Security in Vision is managed through one of two authentication strategies, either the Classic Authentication strategy or Identity Providers (IdP) strategy. Classic Authentication Strategy involves a concept known as a User Source, which is a configuration that contains multiple roles and users. IdPs allow users to authenticate against a trusted third party. Refer to Security for more information on these authentication strategies.

Selecting an Authentication Strategy

The strategy used by any given project is determined by the Authentication Strategy, found under Project Properties. See Vision Project Properties for more information.

Client Authentication Strategies

Users are given access based off of the Authentication Strategy the project is set to.

Classic Strategy

When using the classic strategy, a User Source needs to be assigned to the project. Users and roles are taken from the assigned User Source.
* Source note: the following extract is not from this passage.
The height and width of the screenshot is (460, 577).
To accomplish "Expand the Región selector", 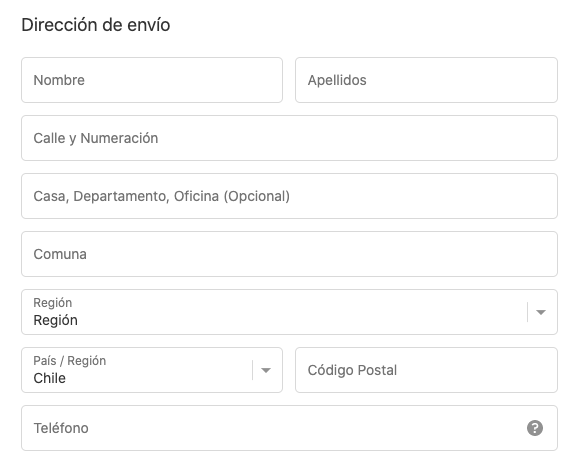I will click(289, 312).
When utilizing this strategy, the Required Client Roles field can be used to limit access to the entire Vision Client based on a roles requirement.
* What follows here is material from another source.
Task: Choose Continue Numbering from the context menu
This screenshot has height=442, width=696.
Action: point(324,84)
Identity Provider Strategy

When using the identity provider strategy, an Identity Provider needs to be assigned to the project. Users are taken from the assigned IdP.

Vision's access control model is based on roles and security zones. Thus, the Authenticated/Roles... and SecurityZones/... security levels in the IdP are converted into roles and zones, respectively. As a result, IdPs need to have user attribute mapping configured for a given IdP before Vision can utilize role based access.

Vision Client Permissions

Every project's clients are governed by a set of permissions to control what is allowed to originate from the client. For example: access to construct queries against the database, or the ability to edit Users and Roles in your authentication profile. To maintain a secure system, these are all set to disabled by default, but you can enable them for everyone, for specific users, or even for specific users that are logged into certain zones. See descriptions of these categories and how to change them on the Project Permissions page.

Role-Driven Client Security

On the simplest level, security settings can be applied to individual windows or components. Users with different roles can all view the same project from the client, but the functionality and readability can change based on the roles assigned to each user. Generally, higher level access provides full functionality to all contents of a project, and lower level access is restricted to generalized read-only privileges.

Below, we see the Security Settings panel in action. This panel is the interface that applies Ignition's built-in security settings. Security settings can be applied to a single component, multiple components simultaneously, or even a whole window. Users who should be allowed full access can be selected, and restrictions can be applied for users that should not have full access.

Incorporating Scripting into Security

The component-based security settings are fairly simplistic: the user either has the required roles, or a restriction is applied. In situations where consideration for access should go beyond a simple role check, security-based scripting can provide a larger degree of granularity. Information about the logged-in user, such as user-name or roles, can be detected by scripting, allowing for the creation of a robust security system.